• **PROBLEM DETAILS**:
Summarize the commit page in two sentences.

• **EXTRACT PROVIDED**:
▶

]> git.apps.os.sepia.ceph.com Git - ceph.git/commitdiff
rgw: add buffering filter to compression for fetch_remote_obj 21479/head
authorCasey Bodley <cbodley@redhat.com>
Fri, 13 Apr 2018 20:01:48 +0000 (16:01 -0400)
committerCasey Bodley <cbodley@redhat.com>
Mon, 23 Apr 2018 15:35:00 +0000 (11:35 -0400)
fetch_remote_obj() only gets 16k blocks from libcurl, which leads to a
much worse compression ratio than the 4m blocks in normal PUT requests

Fixes: http://tracker.ceph.com/issues/23547
Signed-off-by: Casey Bodley <cbodley@redhat.com>
src/rgw/rgw_rados.cc

index 0fb6bdab765c18efc199f0cc49004c77710cb6ea..3b7034bc5b6f22f5927800f00aeeb68ff5d3fbf6 100644 (file)

◀

Rows on where targets appear

▶

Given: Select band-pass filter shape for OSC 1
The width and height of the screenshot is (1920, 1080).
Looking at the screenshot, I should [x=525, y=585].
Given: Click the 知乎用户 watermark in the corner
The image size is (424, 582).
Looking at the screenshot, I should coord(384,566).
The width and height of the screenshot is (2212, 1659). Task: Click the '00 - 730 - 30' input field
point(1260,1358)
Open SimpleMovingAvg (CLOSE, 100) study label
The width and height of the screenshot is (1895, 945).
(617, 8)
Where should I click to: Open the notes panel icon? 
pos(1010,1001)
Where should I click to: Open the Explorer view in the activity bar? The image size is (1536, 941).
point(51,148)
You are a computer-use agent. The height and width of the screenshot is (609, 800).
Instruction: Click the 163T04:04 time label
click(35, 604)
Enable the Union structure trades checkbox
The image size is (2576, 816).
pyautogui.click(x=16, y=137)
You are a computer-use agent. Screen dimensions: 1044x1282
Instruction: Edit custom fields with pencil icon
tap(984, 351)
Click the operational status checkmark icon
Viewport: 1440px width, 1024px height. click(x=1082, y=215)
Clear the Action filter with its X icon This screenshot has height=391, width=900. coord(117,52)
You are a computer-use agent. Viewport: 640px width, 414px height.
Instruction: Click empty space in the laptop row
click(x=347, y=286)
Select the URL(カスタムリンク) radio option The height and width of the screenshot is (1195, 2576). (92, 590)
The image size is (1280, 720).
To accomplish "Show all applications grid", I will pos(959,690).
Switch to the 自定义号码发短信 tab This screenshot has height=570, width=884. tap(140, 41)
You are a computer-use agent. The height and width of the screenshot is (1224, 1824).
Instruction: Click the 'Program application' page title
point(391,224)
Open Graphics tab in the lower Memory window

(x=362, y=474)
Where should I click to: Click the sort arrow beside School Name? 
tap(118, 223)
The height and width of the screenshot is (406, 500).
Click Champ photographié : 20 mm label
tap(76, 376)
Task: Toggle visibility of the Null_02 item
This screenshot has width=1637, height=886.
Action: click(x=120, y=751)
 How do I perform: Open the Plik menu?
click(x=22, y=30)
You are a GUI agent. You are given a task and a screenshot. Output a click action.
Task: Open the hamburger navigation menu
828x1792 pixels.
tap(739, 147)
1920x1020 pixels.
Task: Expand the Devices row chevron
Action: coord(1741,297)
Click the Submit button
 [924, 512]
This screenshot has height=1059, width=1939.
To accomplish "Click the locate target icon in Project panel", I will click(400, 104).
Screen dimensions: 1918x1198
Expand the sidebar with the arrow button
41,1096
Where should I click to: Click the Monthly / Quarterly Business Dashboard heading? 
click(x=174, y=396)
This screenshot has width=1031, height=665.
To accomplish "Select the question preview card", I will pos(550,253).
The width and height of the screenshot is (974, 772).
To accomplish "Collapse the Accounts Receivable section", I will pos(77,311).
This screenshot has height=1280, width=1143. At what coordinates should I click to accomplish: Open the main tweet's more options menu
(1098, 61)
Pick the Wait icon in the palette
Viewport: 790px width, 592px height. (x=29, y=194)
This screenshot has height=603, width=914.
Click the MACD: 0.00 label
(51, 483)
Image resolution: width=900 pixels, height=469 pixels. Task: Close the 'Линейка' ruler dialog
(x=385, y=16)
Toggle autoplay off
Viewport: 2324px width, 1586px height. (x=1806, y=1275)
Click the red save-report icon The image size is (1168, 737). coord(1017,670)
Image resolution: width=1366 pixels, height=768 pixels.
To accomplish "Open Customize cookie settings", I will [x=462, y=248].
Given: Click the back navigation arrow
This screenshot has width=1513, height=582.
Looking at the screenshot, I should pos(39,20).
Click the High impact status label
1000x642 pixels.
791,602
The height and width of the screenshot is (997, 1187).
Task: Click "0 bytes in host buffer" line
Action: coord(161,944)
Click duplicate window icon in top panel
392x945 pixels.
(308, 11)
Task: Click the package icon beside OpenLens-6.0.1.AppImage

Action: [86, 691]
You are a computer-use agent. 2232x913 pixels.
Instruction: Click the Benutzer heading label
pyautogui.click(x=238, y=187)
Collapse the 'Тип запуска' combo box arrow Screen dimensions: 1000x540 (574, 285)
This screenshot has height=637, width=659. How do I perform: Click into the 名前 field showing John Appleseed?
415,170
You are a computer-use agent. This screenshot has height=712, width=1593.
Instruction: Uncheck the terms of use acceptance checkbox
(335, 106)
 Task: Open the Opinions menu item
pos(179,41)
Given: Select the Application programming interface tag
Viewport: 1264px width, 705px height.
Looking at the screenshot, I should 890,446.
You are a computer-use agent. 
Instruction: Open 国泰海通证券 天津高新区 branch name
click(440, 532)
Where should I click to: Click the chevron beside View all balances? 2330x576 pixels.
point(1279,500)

◀

• **FINAL RESULT**:
This commit by Casey Bodley adds a buffering filter to compression for fetch_remote_obj in rgw, changing src/rgw/rgw_rados.cc. The reason given is that fetch_remote_obj() only gets 16k blocks from libcurl, which leads to a much worse compression ratio than the 4m blocks in normal PUT requests.